:: EXERCISE INPUT ::

■ ■ ■ ■

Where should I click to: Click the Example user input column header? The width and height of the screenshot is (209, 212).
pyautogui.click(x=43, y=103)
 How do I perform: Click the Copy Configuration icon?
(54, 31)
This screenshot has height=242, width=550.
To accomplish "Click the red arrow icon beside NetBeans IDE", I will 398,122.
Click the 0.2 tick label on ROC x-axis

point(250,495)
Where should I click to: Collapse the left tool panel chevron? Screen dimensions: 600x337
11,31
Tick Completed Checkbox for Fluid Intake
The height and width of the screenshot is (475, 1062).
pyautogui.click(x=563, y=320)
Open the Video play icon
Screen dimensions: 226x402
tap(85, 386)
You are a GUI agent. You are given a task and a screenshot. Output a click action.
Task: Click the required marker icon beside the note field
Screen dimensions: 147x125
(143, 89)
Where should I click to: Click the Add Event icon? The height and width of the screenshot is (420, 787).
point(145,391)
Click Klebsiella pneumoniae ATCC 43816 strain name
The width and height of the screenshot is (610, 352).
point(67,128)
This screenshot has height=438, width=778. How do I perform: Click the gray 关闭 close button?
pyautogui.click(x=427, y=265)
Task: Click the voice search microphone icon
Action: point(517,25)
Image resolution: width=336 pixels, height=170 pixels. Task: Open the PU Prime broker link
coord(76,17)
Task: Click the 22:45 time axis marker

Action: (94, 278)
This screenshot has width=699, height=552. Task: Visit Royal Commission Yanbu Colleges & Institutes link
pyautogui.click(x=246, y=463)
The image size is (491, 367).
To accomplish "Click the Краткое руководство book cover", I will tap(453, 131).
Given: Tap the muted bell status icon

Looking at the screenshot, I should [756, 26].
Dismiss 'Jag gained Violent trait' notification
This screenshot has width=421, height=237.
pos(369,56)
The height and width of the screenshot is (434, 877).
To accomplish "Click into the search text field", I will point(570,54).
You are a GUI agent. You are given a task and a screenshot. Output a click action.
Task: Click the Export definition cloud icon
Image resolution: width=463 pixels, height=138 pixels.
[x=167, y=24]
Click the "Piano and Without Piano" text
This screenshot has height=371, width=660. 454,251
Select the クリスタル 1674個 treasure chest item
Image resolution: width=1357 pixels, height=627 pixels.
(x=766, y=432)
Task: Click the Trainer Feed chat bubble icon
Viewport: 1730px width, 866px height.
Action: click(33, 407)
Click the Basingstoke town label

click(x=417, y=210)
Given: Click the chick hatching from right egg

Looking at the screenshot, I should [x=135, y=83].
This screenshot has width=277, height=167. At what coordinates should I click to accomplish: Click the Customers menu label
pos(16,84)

■ ■ ■ ■

In full and without alteration, repeat the records.

Where should I click to: Click the Example user input column header? The width and height of the screenshot is (209, 212).
pyautogui.click(x=43, y=103)
 How do I perform: Click the Copy Configuration icon?
(54, 31)
This screenshot has height=242, width=550.
To accomplish "Click the red arrow icon beside NetBeans IDE", I will 398,122.
Click the 0.2 tick label on ROC x-axis

point(250,495)
Where should I click to: Collapse the left tool panel chevron? Screen dimensions: 600x337
11,31
Tick Completed Checkbox for Fluid Intake
The height and width of the screenshot is (475, 1062).
pyautogui.click(x=563, y=320)
Open the Video play icon
Screen dimensions: 226x402
tap(85, 386)
You are a GUI agent. You are given a task and a screenshot. Output a click action.
Task: Click the required marker icon beside the note field
Screen dimensions: 147x125
(143, 89)
Where should I click to: Click the Add Event icon? The height and width of the screenshot is (420, 787).
point(145,391)
Click Klebsiella pneumoniae ATCC 43816 strain name
The width and height of the screenshot is (610, 352).
point(67,128)
This screenshot has height=438, width=778. How do I perform: Click the gray 关闭 close button?
pyautogui.click(x=427, y=265)
Task: Click the voice search microphone icon
Action: point(517,25)
Image resolution: width=336 pixels, height=170 pixels. Task: Open the PU Prime broker link
coord(76,17)
Task: Click the 22:45 time axis marker

Action: (94, 278)
This screenshot has width=699, height=552. Task: Visit Royal Commission Yanbu Colleges & Institutes link
pyautogui.click(x=246, y=463)
The image size is (491, 367).
To accomplish "Click the Краткое руководство book cover", I will tap(453, 131).
Given: Tap the muted bell status icon

Looking at the screenshot, I should [756, 26].
Dismiss 'Jag gained Violent trait' notification
This screenshot has width=421, height=237.
pos(369,56)
The height and width of the screenshot is (434, 877).
To accomplish "Click into the search text field", I will point(570,54).
You are a GUI agent. You are given a task and a screenshot. Output a click action.
Task: Click the Export definition cloud icon
Image resolution: width=463 pixels, height=138 pixels.
[x=167, y=24]
Click the "Piano and Without Piano" text
This screenshot has height=371, width=660. 454,251
Select the クリスタル 1674個 treasure chest item
Image resolution: width=1357 pixels, height=627 pixels.
(x=766, y=432)
Task: Click the Trainer Feed chat bubble icon
Viewport: 1730px width, 866px height.
Action: click(33, 407)
Click the Basingstoke town label

click(x=417, y=210)
Given: Click the chick hatching from right egg

Looking at the screenshot, I should [x=135, y=83].
This screenshot has width=277, height=167. At what coordinates should I click to accomplish: Click the Customers menu label
pos(16,84)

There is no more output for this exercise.